From the Ché Guevara of the Cape Flats to one of the most respected finance ministers in the world may seem quite a leap for any revolutionary. Yet Pippa Green’s biography of Trevor Manuel, Choice Not Fate: The Life and Times of Trevor Manuel (Penguin), ably demonstrates how one revolutionary did it. This comprehensively researched and in-depth ”life and times” not only tells a story but presents a picture of the changing political environment of contemporary South Africa.
Born in 1956 into a family affected by the wave of new apartheid laws after 1948, Trevor Manuel, as a child, gained a reputation for being a ”fighter”. He and his siblings were encouraged by their father to excel at what they did; in addition, the future activist-economist learned much from accompanying his father while canvassing for the then Labour Party on the Cape Flats.
The capacity to listen and communicate with ordinary people would be a mark of his work in the 1980s. His tough, no-nonsense attitude also grew out of these times. His political ”education” took a variety of turns. Attending the prestigious Harold Cressy High School in Cape Town, he was exposed to the left-wing politics of the (predominantly coloured and broadly Trotskyist) Unity Movement and Teachers’ League. He made personal contact with elderly Congress Alliance personalities in the Cape and also drew upon the strands of Black Consciousness and renascent trade unionism of the early 1970s. He also read the Marxist literature that was being passed around radical student circles. By the end of the 1970s, having trained as a civil engineer at Peninsula Technikon, he moved into the post-1976 new union and civic organisations that had continued despite state crackdowns. As with many of these activists his political journey had led him to the ANC.
Manuel secretly joined the ANC at the end of 1979. By then he was already a rising community organiser in Cape Town. The ANC leadership immediately sent him back to the Mother City to carry on what he was doing so effectively.
He helped set up the Cape Housing Action Committee in 1980, continuing to work with unions and other grass-roots organisations.
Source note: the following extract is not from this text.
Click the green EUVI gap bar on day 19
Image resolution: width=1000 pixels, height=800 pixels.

As protest in the early 1980s increased, finding a broad focus in resistance to the state’s decision to create a ”Tricameral Parliament”, Manuel was one of the key figures in setting up a new alliance, the United Democratic Front.
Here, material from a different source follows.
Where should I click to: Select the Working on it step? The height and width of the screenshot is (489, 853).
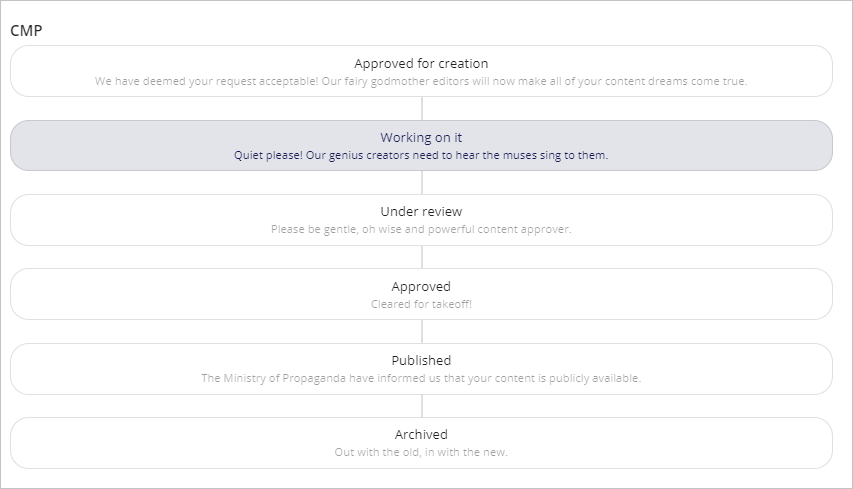pos(421,138)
The UDF was not simply the internal ANC under a new name. Though many leaders, including Manuel, were indeed ANC — and acting under ANC instruction — other leaders were not. Most were broadly ANC-aligned in politics, as were most of the organisations within the UDF. The UDF itself also organised around ANC principles, but was at local and regional levels — as well as within sectors — fairly autonomous in what it did. And what it did could be summed up as making apartheid ungovernable. As Green shows, they were good at it — and among the best was Trevor Manuel.
Manuel was constantly evading the security police and, when finally captured, gave his captors successive headaches.
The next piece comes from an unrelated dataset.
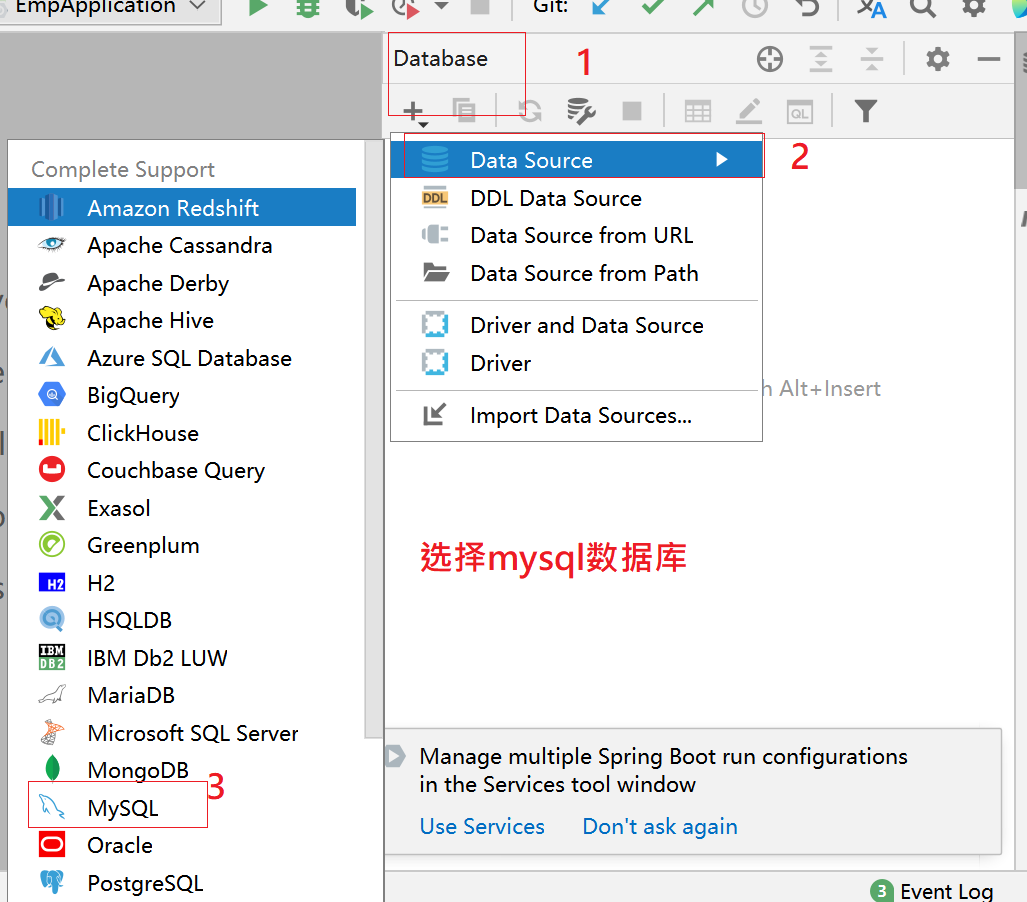Image resolution: width=1027 pixels, height=902 pixels.
Task: Click the crosshair locate icon in Database panel
Action: pyautogui.click(x=769, y=59)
After 1990 things changed. Now openly within the ANC negotiating a transition of power in a country that was deeply unstable politically and suffering serious economic downturn, Manuel was deployed to the ANC’s department of economic planning. Here too there were many tensions and few economists. Manuel, not an economist, taught himself international finance and macroeconomics as he was trying to lead a group that moved the broadly socialist ANC towards economic policies closer to neoliberalism. This was, the author suggests, not based on being ”seduced” by the World Bank or bullied by the IMF — it was a conscious choice, a decision based on what the policy designers, led by Manuel, considered realistic.
Despite questions (from within and outside the ANC) about his lack of economics background, Manuel’s rise within the post-1994 government has been dramatic — from trade and industry to the first black minister of finance of South Africa. In this section perhaps more could have been said about the tensions that Manuel’s (among others’) economic decisions have caused within the country — and within the ANC Alliance.
If there is an overarching theme in the biography it must be that ”choice” is backed up by determination, honesty and hard work. Green does not gloss over how such determination can lead to personal difficulties: the UDF chapters highlight the terrible cost to relationships and family life that were incurred by many in the struggle.
Green weaves together Manuel’s life story with the stories of Western Cape UDF-ANC politics, the transition and contemporary history with skill. This is an impressive and well-written biography of one of the most impressive contemporary South African politicians. If it is a little too respectful (perhaps apologetic) at times, the depth of research and the deft interweaving of other voices from Manuel’s past and present generally restore a more critical edge. Ultimately, unlike many political biographies, it’s also an exciting read.